Vaginal Cyst Symptoms
Vaginal cysts usually don't cause symptoms. If you have one of these cysts, you might feel a small lump along the vaginal wall or on the lips. Often, your gynecologist will discover the lump during your annual exam. The cyst might stay the same size or grow larger.
The cyst shouldn't be painful. However, some larger cysts -- especially Bartholin's gland cysts -- can cause discomfort when you walk, have sex, or insert a tampon.
Cysts are more likely to cause pain when they get infected. Vaginal cysts can become infected by the normal bacteria found on the skin or by a sexually transmitted infection. Infected vaginal cysts can form an abscess -- a pus-filled lump that can be very painful.
Vaginal Cyst Treatments
Vaginal cysts usually don't need to be treated. Often they will remain small and not cause any problems. Your health care provider may just want to monitor the cyst's growth during routine exams.

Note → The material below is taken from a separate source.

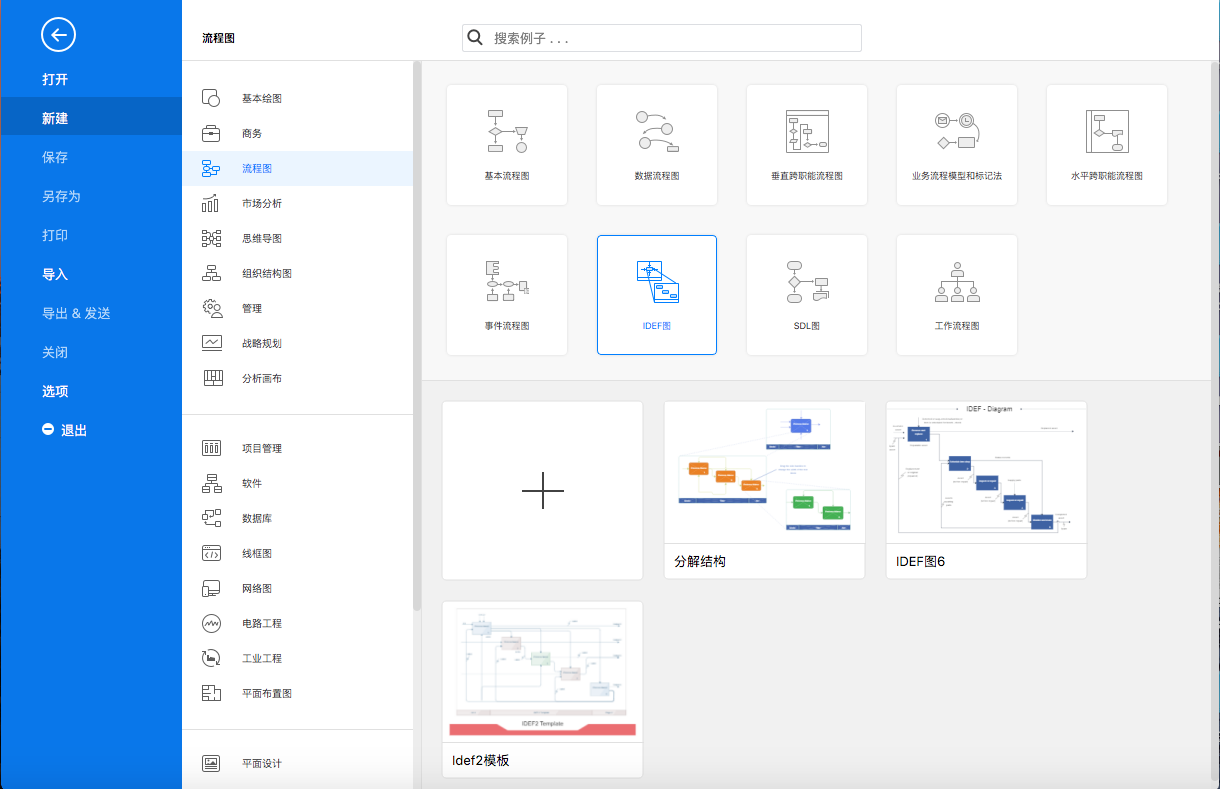Create a blank drawing with plus thumbnail
Image resolution: width=1220 pixels, height=789 pixels.
pyautogui.click(x=543, y=490)
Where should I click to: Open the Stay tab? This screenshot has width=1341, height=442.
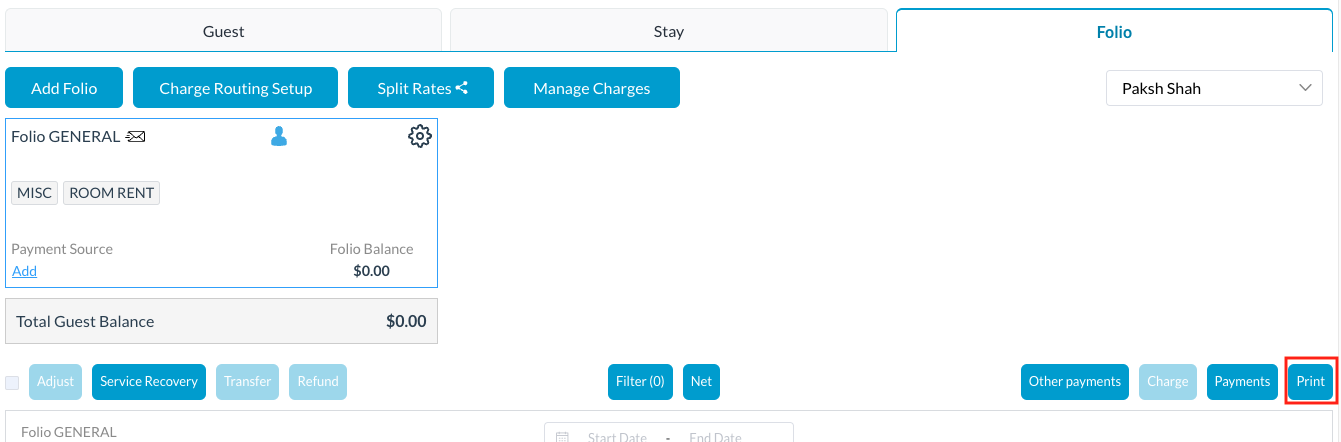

You might need to have a biopsy of the cyst to rule out cancer. During a biopsy, your health care provider removes a piece of tissue from the cyst. That piece of tissue is examined under a microscope to see if it is cancerous.
To relieve any discomfort you're having from a vaginal cyst, sit in a bathtub filled with a few inches of warm water (called a sitz bath) several times a day for three or four days.
To treat an infected vaginal cyst, you may need to take antibiotics.
If a vaginal cyst is large and filled with fluid (like a Bartholin's cyst), your health care provider can insert a small tube called a catheter to drain it. You will have to keep the catheter in place for about four to six weeks. You could also have a procedure in which a small incision is made in the cyst to drain the fluid (called marsupialization).
It's also possible to have surgery to remove the entire cyst if you're very uncomfortable or the cyst keeps returning. Some health care providers recommend that women over age 40 have surgery to remove a vaginal cyst because of the possibility that it might be cancerous. Cysts that are treated with surgery usually don't come back.